╭─ TEXT SEGMENT
In its decision, the court states that the landscape has changed since the 5th Circuit ruled in 1981 that “OSHA regulations protect only an employer’s own employees” in Melerine v. Avondale Shipyards, Inc. Brian Duncan, administrative law judge for the Occupational Safety and Health Review Commission’s Denver regional office, used that decision as precedent in April 2017 when he decided that Hensel Phelps Construction Co. could not be held liable for OSHA violations from one of its subcontractors. The Department of Labor appealed that decision.

The appeals court stated that because of the Chevron deference, which comes from the 1984 U.S. Supreme Court case Chevron USA, Inc. v. Natural Resources Defense Council, Inc., that the 1981 5th Circuit decision no longer is valid. The 5th Circuit covers Louisiana, Texas and Mississippi.
╰─
╭─ SUPPLIED RECORDS
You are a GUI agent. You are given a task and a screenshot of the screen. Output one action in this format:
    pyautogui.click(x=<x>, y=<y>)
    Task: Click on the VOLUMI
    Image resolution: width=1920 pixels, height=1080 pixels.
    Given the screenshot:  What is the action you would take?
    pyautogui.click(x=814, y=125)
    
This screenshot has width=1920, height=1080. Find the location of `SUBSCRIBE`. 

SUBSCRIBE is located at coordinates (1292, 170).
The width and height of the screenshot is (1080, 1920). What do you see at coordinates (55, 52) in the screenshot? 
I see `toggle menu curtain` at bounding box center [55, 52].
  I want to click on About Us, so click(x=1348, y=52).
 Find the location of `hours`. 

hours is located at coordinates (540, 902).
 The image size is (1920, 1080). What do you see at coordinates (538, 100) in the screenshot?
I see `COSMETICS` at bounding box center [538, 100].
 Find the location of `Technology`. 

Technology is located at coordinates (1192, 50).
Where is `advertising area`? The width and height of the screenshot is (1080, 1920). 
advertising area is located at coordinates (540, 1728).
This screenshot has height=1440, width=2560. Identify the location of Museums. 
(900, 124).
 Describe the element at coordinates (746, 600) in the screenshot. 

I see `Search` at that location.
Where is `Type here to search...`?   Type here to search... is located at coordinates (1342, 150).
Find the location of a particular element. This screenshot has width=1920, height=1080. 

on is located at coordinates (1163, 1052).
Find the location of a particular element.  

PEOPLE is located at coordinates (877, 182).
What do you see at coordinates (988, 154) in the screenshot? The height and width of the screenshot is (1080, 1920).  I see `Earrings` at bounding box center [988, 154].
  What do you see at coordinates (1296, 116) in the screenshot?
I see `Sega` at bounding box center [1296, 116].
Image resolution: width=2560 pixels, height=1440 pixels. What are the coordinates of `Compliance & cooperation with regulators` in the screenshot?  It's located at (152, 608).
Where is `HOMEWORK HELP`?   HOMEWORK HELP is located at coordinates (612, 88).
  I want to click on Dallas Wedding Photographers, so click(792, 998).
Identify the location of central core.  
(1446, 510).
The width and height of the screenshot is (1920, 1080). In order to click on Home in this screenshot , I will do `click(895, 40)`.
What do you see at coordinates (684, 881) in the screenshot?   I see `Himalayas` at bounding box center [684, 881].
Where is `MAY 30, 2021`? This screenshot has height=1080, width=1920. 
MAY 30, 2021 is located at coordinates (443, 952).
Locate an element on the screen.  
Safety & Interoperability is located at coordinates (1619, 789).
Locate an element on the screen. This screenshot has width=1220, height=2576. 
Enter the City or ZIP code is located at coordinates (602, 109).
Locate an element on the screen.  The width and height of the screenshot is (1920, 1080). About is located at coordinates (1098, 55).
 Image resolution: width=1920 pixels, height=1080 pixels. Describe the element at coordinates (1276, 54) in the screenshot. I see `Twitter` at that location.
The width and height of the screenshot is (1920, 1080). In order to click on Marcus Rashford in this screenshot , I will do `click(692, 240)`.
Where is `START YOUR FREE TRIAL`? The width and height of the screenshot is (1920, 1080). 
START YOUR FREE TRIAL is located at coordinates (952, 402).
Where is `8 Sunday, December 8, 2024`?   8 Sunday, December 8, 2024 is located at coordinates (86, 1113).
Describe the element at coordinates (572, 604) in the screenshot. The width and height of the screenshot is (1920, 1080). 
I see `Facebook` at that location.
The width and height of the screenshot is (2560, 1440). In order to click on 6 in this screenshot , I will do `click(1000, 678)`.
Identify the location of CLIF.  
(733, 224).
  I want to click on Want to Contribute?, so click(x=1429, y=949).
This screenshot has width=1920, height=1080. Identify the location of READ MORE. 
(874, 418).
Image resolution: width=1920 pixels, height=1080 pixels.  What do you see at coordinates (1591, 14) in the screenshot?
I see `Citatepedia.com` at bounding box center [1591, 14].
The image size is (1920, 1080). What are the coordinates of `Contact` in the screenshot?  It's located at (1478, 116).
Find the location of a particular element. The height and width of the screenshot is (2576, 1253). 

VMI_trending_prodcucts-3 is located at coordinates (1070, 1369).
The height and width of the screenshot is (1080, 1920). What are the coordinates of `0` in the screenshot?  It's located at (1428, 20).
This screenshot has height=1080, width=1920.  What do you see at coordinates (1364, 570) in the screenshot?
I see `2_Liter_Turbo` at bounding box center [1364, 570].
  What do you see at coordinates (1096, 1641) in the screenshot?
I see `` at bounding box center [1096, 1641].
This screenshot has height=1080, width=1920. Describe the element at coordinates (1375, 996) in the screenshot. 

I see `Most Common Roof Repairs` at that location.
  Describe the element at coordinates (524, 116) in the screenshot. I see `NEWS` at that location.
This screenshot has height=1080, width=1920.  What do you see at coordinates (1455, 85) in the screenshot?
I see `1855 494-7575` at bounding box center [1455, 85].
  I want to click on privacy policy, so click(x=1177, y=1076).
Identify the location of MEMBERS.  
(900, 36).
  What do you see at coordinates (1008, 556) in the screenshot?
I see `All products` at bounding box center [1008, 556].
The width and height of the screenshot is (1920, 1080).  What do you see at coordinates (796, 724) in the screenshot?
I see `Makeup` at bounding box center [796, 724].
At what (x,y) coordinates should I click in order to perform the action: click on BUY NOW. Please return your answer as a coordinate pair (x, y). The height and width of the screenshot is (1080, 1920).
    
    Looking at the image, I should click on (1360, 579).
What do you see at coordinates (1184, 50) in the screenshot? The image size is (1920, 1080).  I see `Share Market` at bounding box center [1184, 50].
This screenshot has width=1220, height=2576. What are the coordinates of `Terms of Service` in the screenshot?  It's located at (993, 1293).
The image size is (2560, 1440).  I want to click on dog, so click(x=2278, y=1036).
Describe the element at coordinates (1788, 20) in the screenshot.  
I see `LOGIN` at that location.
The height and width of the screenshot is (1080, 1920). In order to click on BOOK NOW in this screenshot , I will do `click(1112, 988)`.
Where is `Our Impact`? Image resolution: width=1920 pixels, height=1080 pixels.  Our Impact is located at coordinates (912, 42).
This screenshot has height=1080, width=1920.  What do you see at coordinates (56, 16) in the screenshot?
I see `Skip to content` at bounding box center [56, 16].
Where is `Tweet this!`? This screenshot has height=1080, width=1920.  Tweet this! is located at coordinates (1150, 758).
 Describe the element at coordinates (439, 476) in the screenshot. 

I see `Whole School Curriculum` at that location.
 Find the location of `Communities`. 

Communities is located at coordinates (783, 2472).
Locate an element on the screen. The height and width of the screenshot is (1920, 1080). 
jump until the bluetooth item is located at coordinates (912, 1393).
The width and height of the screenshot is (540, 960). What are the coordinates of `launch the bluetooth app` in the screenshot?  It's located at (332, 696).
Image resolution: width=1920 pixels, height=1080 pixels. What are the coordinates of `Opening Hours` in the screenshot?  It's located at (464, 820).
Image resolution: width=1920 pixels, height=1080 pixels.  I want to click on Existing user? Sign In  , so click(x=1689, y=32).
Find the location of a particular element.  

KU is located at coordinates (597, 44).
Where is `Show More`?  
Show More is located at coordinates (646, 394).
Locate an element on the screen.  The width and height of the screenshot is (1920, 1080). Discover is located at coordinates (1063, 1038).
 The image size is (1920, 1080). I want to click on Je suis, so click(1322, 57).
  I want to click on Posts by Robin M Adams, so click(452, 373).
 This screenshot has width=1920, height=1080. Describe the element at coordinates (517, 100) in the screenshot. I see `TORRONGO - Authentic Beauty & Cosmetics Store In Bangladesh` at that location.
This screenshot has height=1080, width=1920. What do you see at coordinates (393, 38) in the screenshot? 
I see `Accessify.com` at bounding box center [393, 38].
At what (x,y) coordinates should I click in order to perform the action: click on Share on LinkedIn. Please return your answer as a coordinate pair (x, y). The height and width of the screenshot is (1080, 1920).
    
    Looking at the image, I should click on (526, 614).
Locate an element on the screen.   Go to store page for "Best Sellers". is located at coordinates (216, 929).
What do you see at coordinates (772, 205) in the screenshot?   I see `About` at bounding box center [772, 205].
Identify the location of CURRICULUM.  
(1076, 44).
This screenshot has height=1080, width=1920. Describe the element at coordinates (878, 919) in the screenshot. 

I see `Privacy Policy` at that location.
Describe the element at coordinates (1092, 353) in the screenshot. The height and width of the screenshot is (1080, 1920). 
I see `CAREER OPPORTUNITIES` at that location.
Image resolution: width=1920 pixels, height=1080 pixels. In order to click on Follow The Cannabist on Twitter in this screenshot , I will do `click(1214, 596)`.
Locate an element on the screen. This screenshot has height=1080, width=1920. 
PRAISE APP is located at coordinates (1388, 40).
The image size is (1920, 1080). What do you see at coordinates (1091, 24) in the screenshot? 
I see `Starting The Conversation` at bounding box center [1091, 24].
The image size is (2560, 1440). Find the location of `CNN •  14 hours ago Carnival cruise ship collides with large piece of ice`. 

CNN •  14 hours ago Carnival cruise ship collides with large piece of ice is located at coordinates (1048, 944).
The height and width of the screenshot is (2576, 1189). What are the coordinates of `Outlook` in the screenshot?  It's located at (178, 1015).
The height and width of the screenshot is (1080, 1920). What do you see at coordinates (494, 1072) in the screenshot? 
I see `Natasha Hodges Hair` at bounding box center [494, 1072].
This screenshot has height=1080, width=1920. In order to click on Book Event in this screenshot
╰─
### OBJECTIVES
[a] Which states does the 5th Circuit cover, according to the text on the OSHA subcontractor liability ruling?
[b] Write the next part of the text on the OSHA subcontractor liability ruling, starting after its last sentence.

### ANSWERS TO THE PROBLEMS
[a] Louisiana, Texas and Mississippi.

[b]
In the Chevron decision, the Supreme Court ruled that courts should defer to an agency’s interpretations of its own statutes as long as that interpretation is reasonable and Congress has not addressed the particular issue clearly.

According to the 5th Circuit’s published decision, Phelps Construction’s subcontractor, Haynes Eaglin Watters, hired another company, CVI Development, for “demolition, excavation and other work” in 2014 at a library construction site in Austin, TX. A CVI excavation project did not have a protective system (e.g., sloping), and a “nearly vertical wall” of soil was stacked about 12 feet high.

When CVI attempted to have its employees work elsewhere on the construction site during a rainy morning in March 2015, a City of Austin inspector and a Phelps Construction area superintendent told CVI owner Karl Daniels that his workers had to go back to the excavation site.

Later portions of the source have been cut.